Your objective:
Leaving out the pictures, print exactly the lines from the one holding "You are a computer-use agent." to the last line of the entries below, both included, and nothing more.

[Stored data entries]
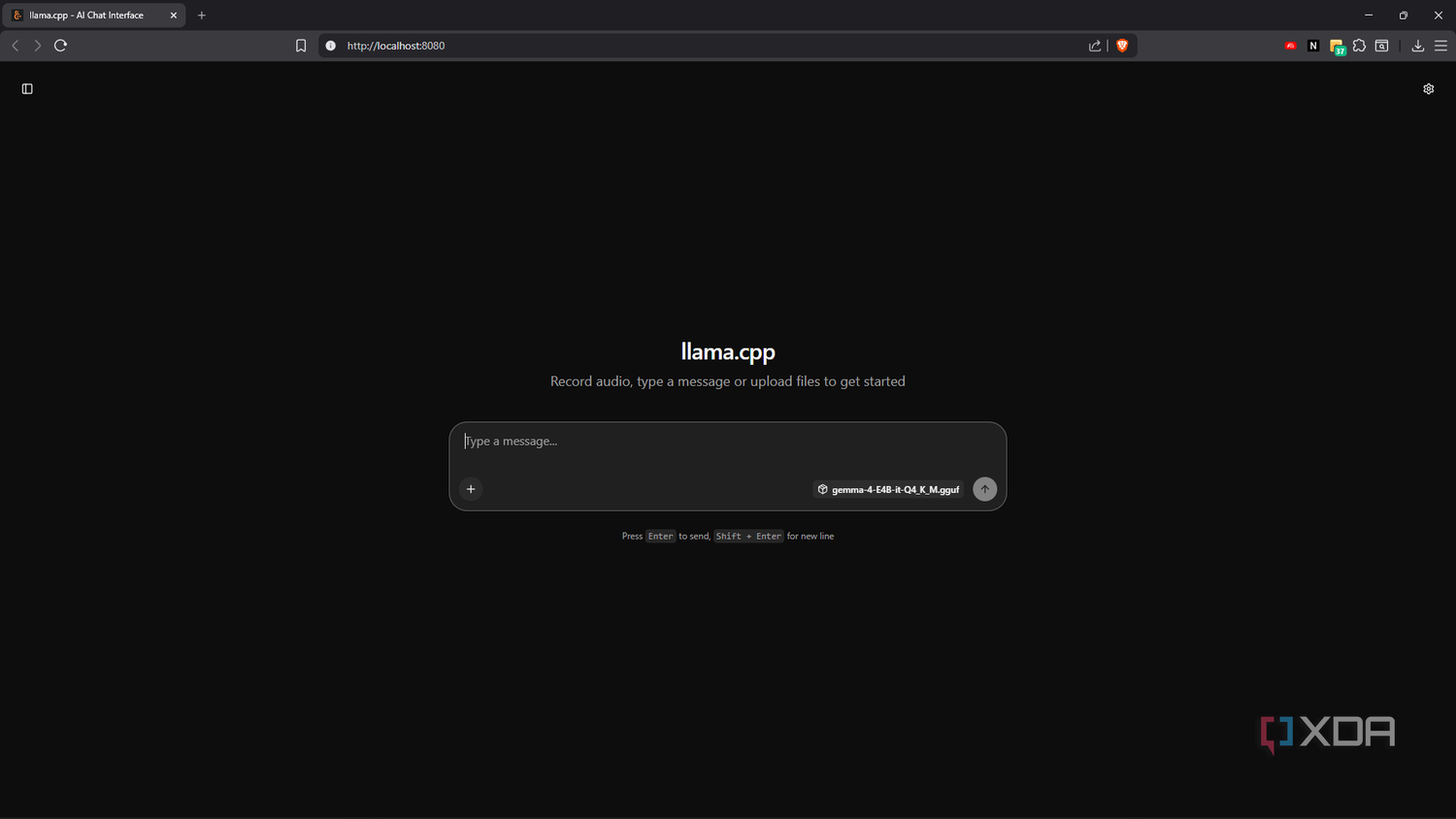Open llama.cpp settings gear
The height and width of the screenshot is (819, 1456).
click(1428, 88)
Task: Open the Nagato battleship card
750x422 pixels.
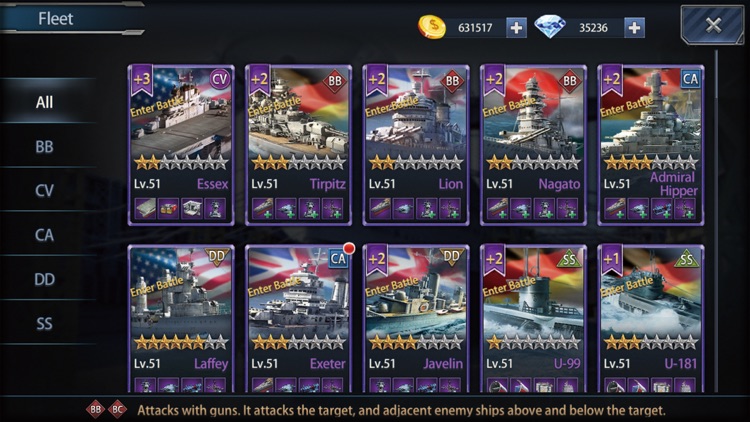Action: (533, 145)
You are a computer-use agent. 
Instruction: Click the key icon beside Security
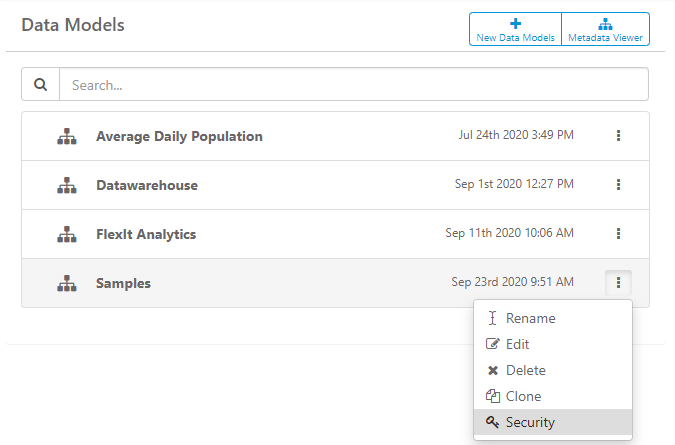click(492, 422)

Task response:
You are a computer-use agent. 
Instruction: Click the key icon beside Security
click(492, 422)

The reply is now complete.